We know children brought up in deprived environments generally don’t do as well in life as those who enjoy a more comfortable upbringing.

But I confess I was deeply shocked by research showing premature babies from disadvantaged backgrounds are more likely to have problems with brain development than early babies from better off homes.

These findings come from scanning the brains of 170 prem babies around the mother’s expected due date and then checking the data against ­socioeconomic status (SES) – factors such as their parents’ ­education and ­neighbourhood deprivation levels.

Around 60,000 babies are born ­pre-term – before 37 weeks – in the UK each year and it’s the biggest cause of death and disability among newborn babies. And this is the first study to show SES can impact brain ­development in premature babies.

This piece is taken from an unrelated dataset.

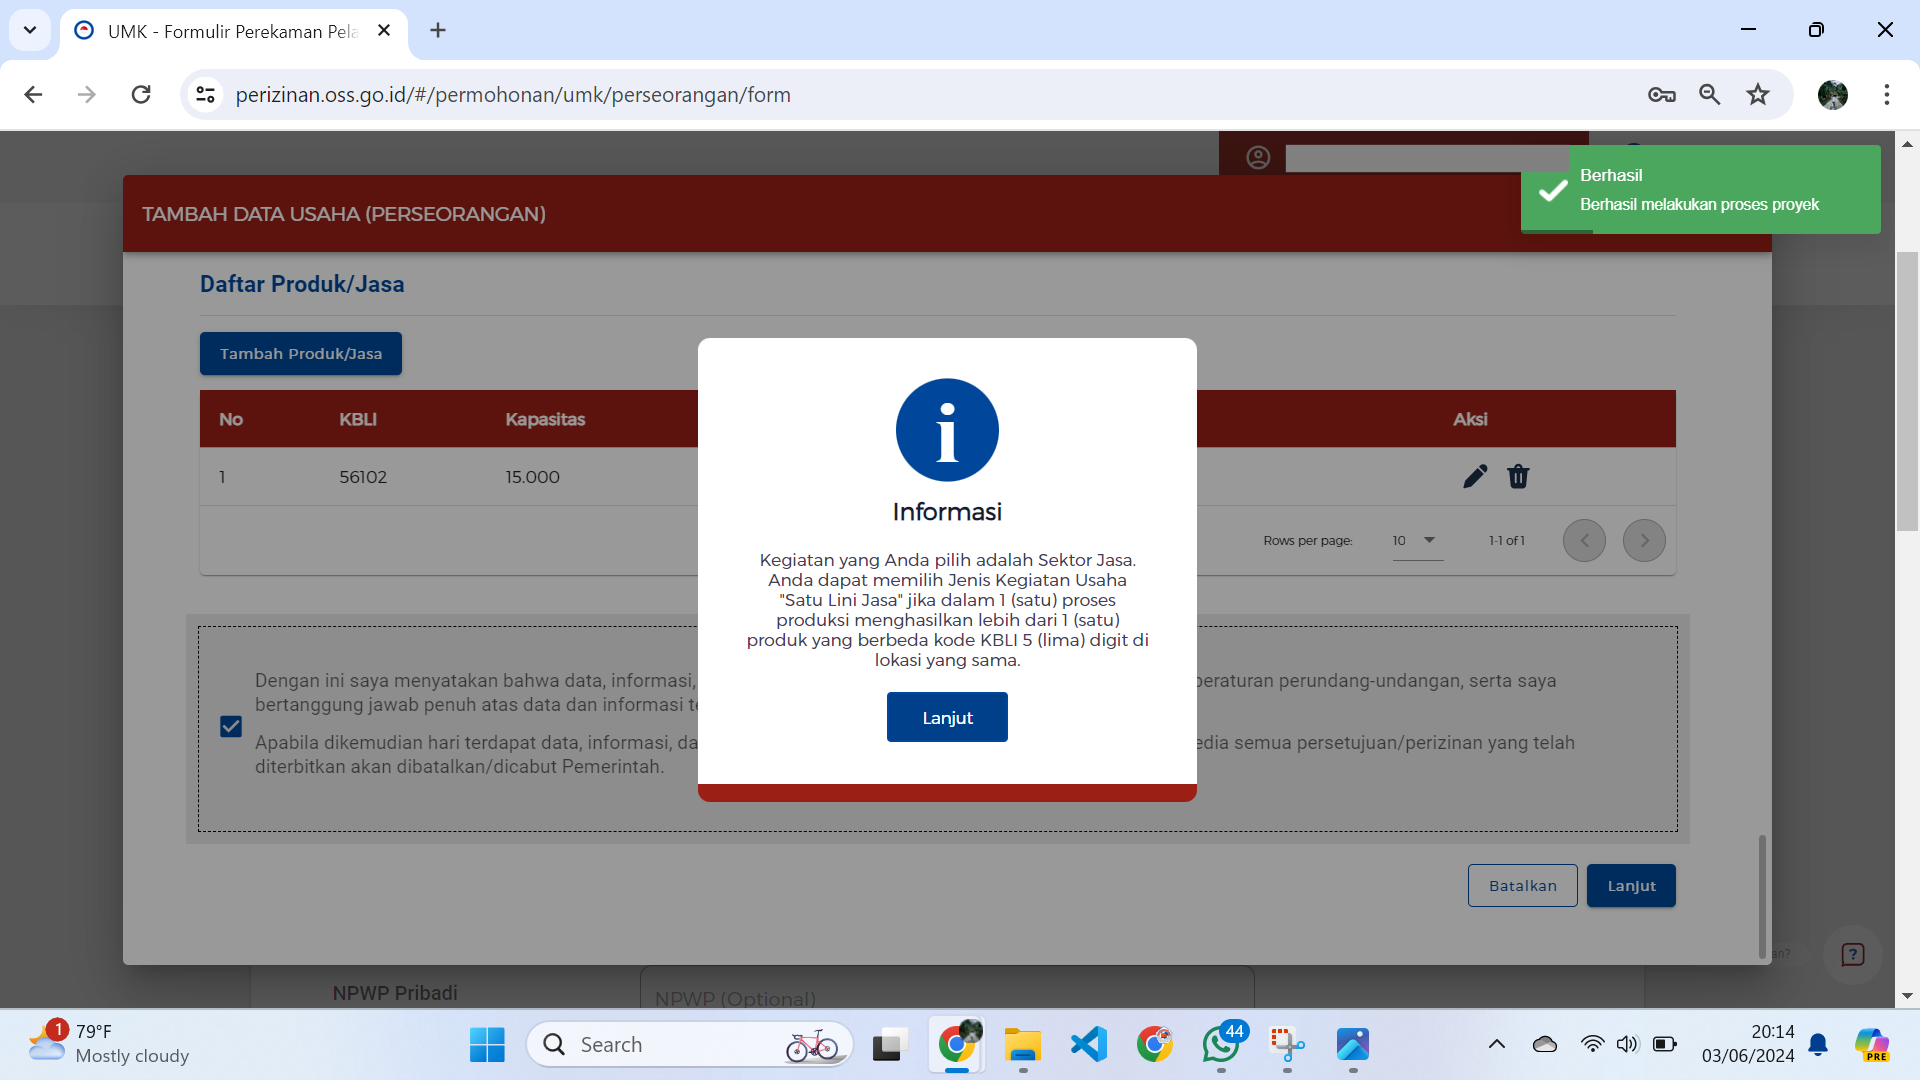The height and width of the screenshot is (1080, 1920).
Task: Select the Tambah Produk/Jasa button
Action: [302, 352]
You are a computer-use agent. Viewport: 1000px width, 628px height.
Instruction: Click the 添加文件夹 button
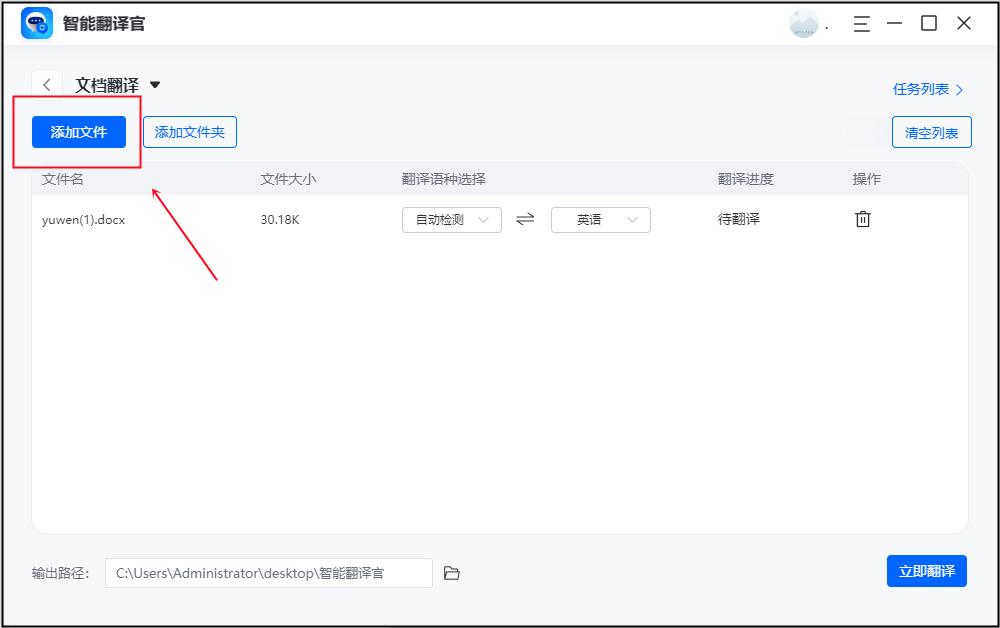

The Edinburgh team of researchers divided the scans into 85 areas to examine changes in brain structure.

Importantly, they found parental social inequalities – particularly parental education and employment – were linked to most brain changes. This suggests family social ­inequalities have a greater impact in determining brain development than other ­measures of SES.

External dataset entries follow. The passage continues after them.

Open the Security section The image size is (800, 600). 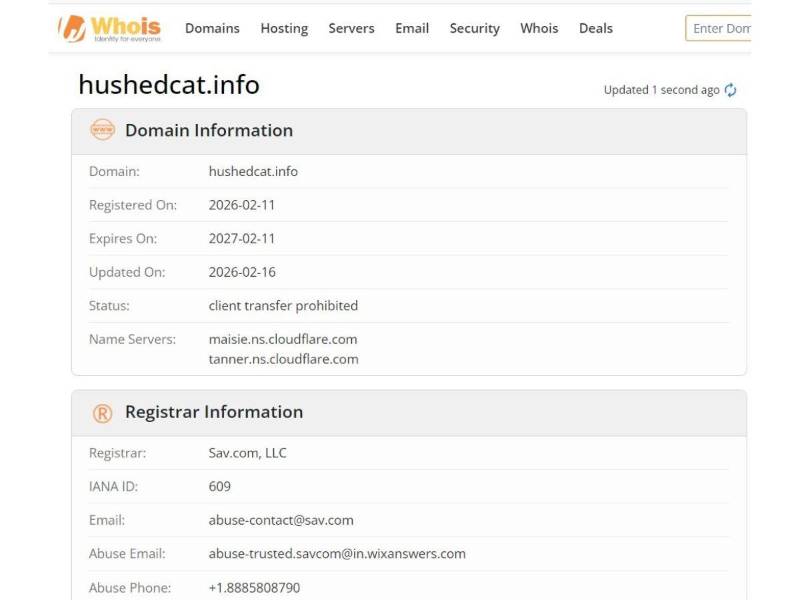point(474,29)
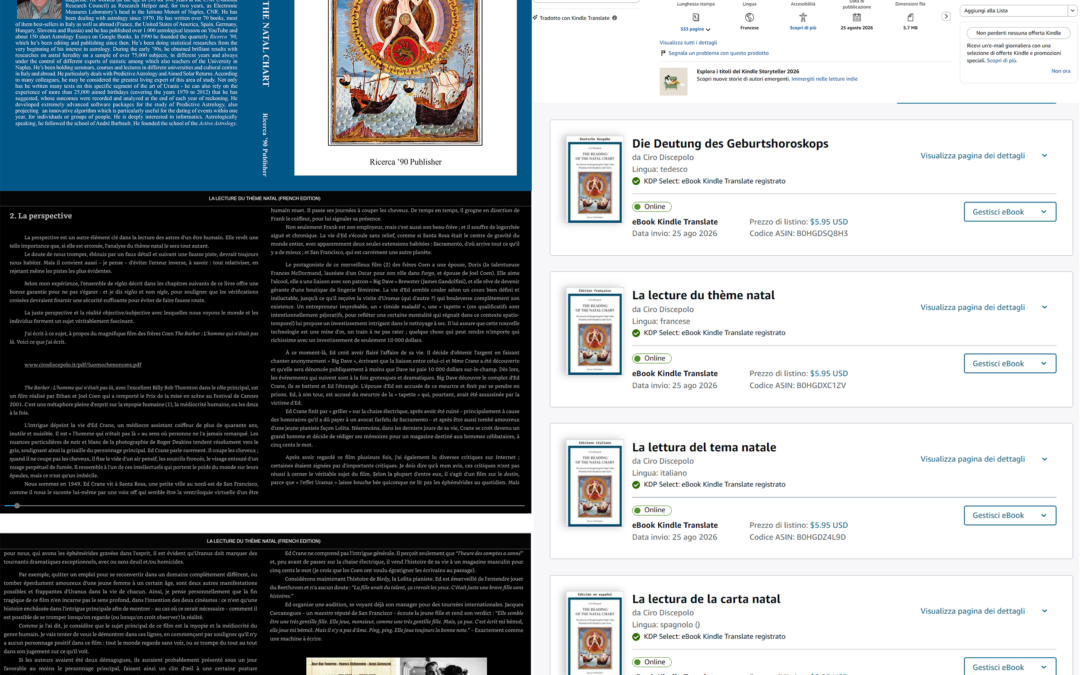The image size is (1080, 675).
Task: Click the accessibility figure icon
Action: (802, 17)
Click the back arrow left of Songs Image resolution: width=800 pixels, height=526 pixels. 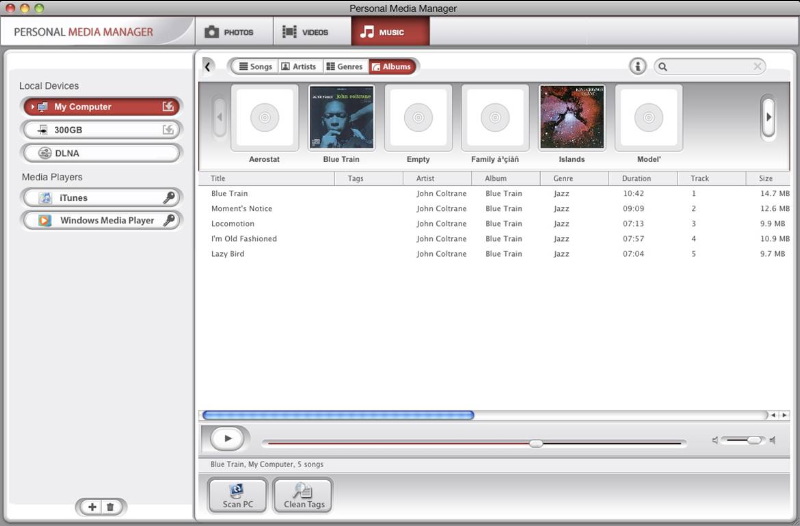click(x=208, y=66)
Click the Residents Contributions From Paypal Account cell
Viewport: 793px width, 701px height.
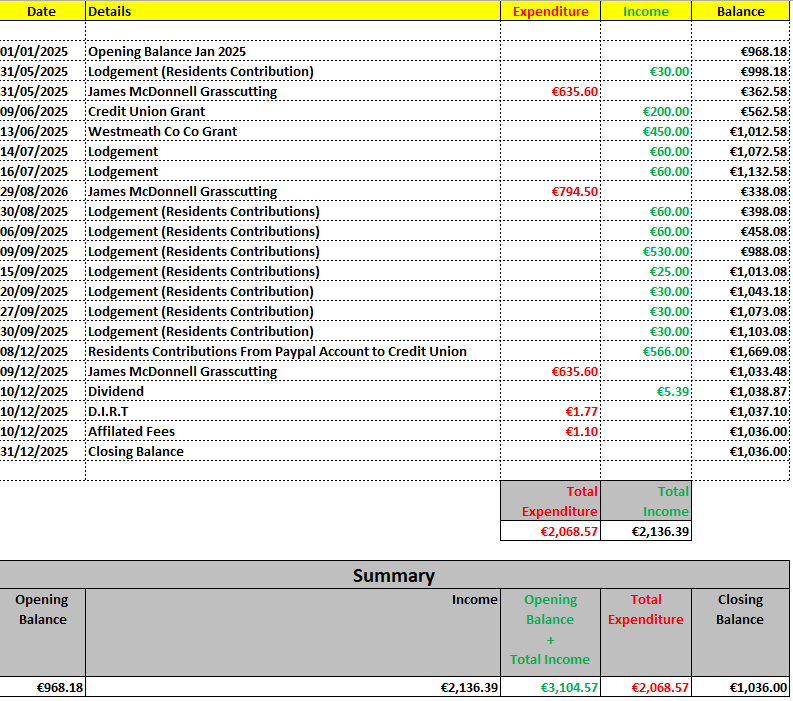click(x=277, y=351)
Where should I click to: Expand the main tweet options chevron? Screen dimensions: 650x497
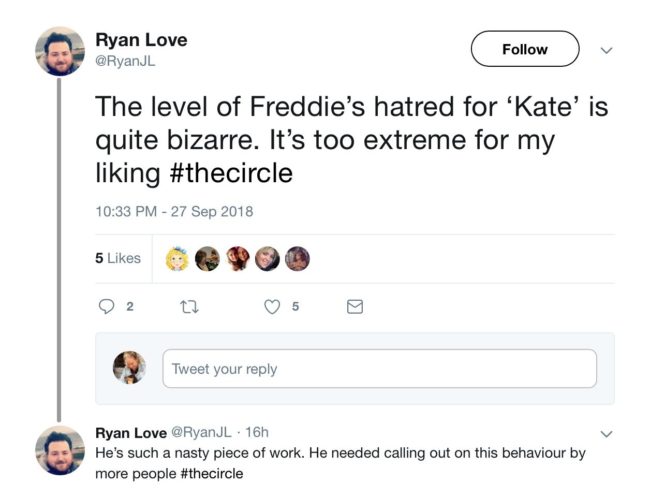[604, 49]
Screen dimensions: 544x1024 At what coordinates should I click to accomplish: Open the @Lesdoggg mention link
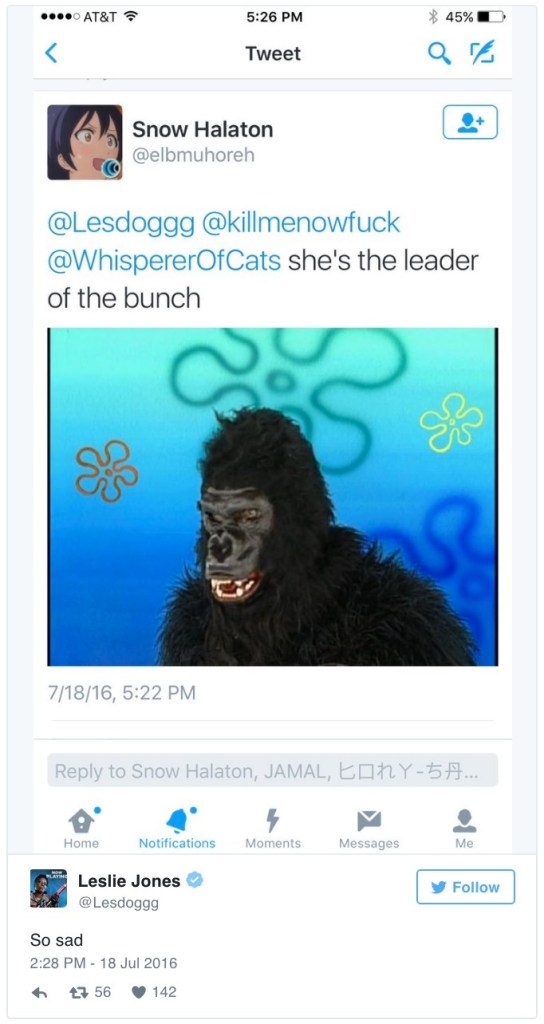121,224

It’s clear targeted support for parents facing socioeconomic ­challenges could boost the brain health of pre-term babies during their first weeks of life.

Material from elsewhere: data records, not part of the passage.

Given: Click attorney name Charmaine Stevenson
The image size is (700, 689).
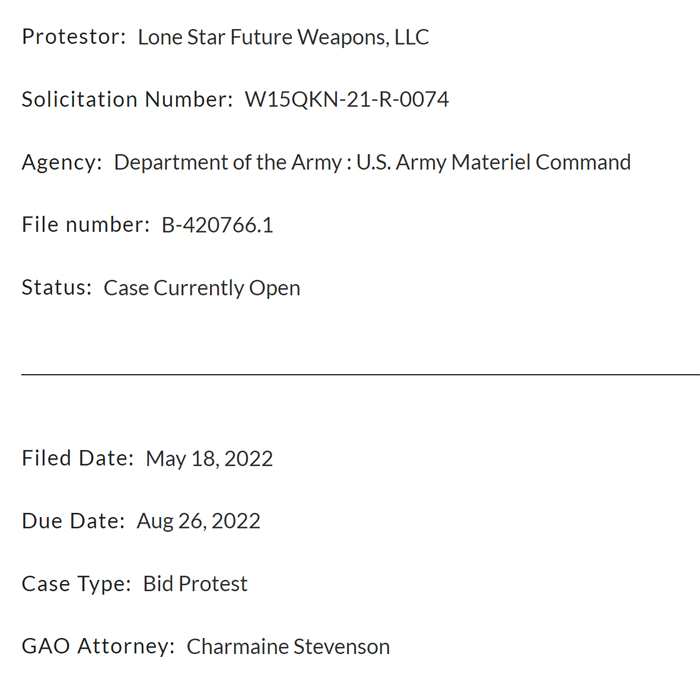Looking at the screenshot, I should 288,647.
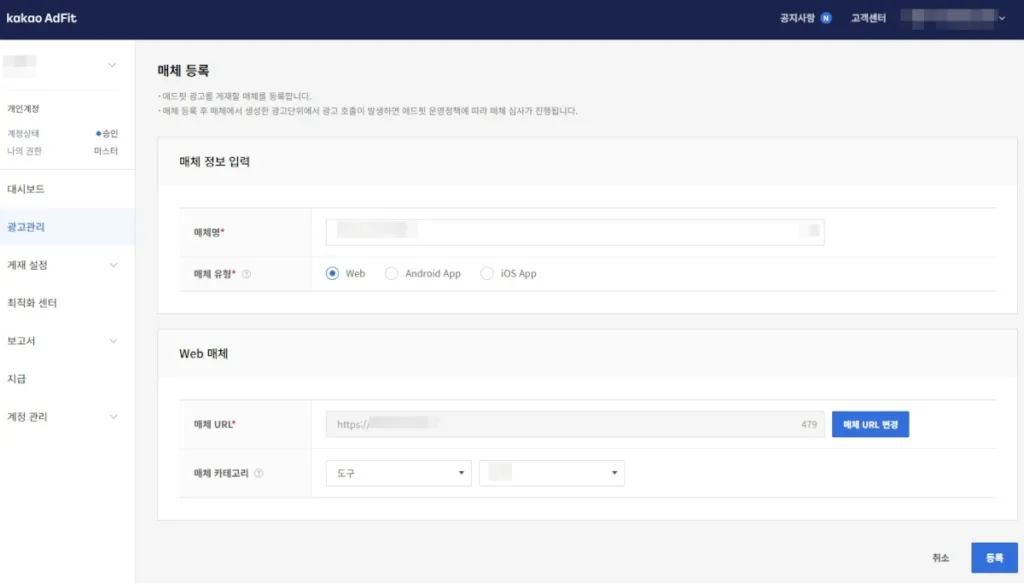Viewport: 1024px width, 583px height.
Task: Go to 대시보드 in the sidebar
Action: [x=26, y=189]
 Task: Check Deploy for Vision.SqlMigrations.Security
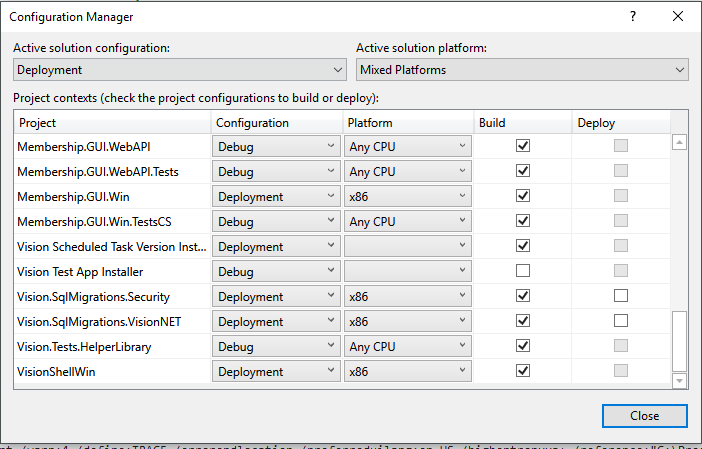[621, 296]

Crucially, a number of brain changes and functions could be affected in a child’s development and learning ability. So they’ll be tracked in a new study of future behaviour and learning in babies as they grow up.

Professor James Boardman, of ­Edinburgh University, and lead researcher, said: “For a long time, scientists have focused on discovering the medical issues and care practices that can affect premature babies’ brain development. Now, we’ve found that social factors are very important, too. This presents exciting new ­opportunities because targeted support to families who need it the most could promote healthier brain development and improve outcomes of babies born too soon.”

The research was pioneered at the Jennifer Brown Research Laboratory at Edinburgh University’s project, Theirworld, the global children’s charity whose chairman is Sarah Brown, wife of Gordon Brown.

Sarah, who lost her premature baby daughter, Jennifer, at just 10 days old, said: “This latest research marks another breakthrough in Theirworld’s mission to give all children the best start in life. We set up the Jennifer Brown Research Laboratory in 2004 to find answers to why babies were being born too early and what we could do to support their development.

“I’m so proud of the extraordinary and sustained progress being made by Professor James Boardman and the team to find these answers and to ensure babies have a greater chance not just to survive, but also to thrive.”